Nesta primeira etapa, o curso que é totalmente gratuito, devido a pandemia, é ofertado para 20 mulheres que, durante 5 a 6 semanas, terão aulas todas às segundas, terças e quartas-feiras, das 13h30 e 15h30, na sede da Delegacia.

“Temos vagas para 40 mulheres mas para mantermos todos os protocolos de segurança devido à Covid ofertamos 20 vagas nesse primeiro momento”, explicou a coordenadora salientando ainda que as alunas poderão atender em suas comunidades com os kits doados e sob orientação da professora. “Além disso, o projeto conseguiu parceria com empresário de Cascavel para compra dos materiais com desconto para que essas mulheres possam continuar trabalhando”.

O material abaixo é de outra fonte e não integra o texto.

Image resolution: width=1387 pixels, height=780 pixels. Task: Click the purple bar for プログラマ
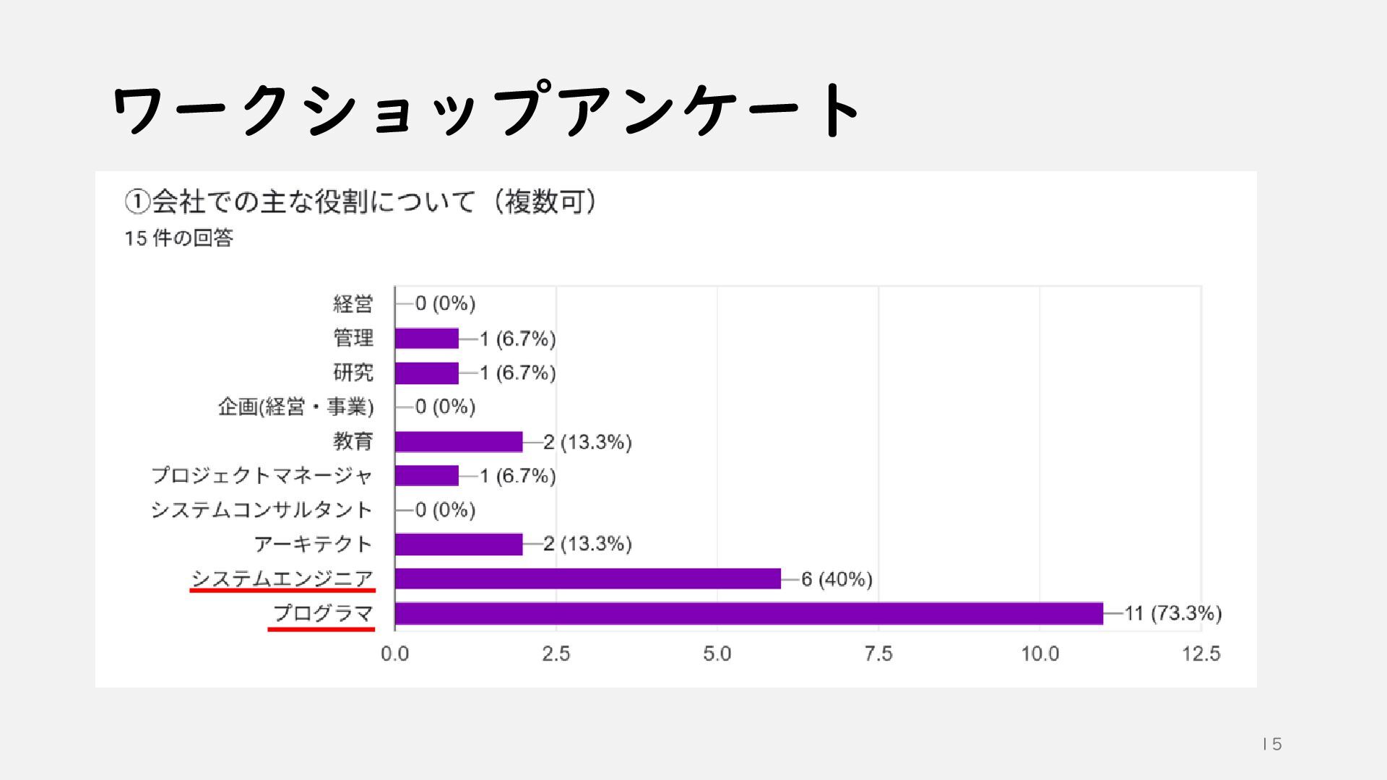[x=748, y=613]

Janete comentou também que o projeto  vem sendo discutido e planejado desde 2019, quando a delegada procurou a Universidade para pensar numa ação conjunta para atender essas mulheres em situação de vunerabilidade.

“Criamos este eixo no projeto pensando em como ajudar essas mulheres adquirirem sua independência financeira para que possam se libertar do agressor”.

O projeto tem uma amplitude maior, segundo a professora, e atenderá várias áreas, ou seja, promovendo ações como a criação de brinquedoteca na delegacia para os filhos das vítimas de agressão. A Unioeste ainda está na busca de outras parcerias para realizar cursos na área de alimentação, de solda e da construção civil. “Também estamos realizando rodas de conversa para escutar e de alguma forma amparar essas mulheres”.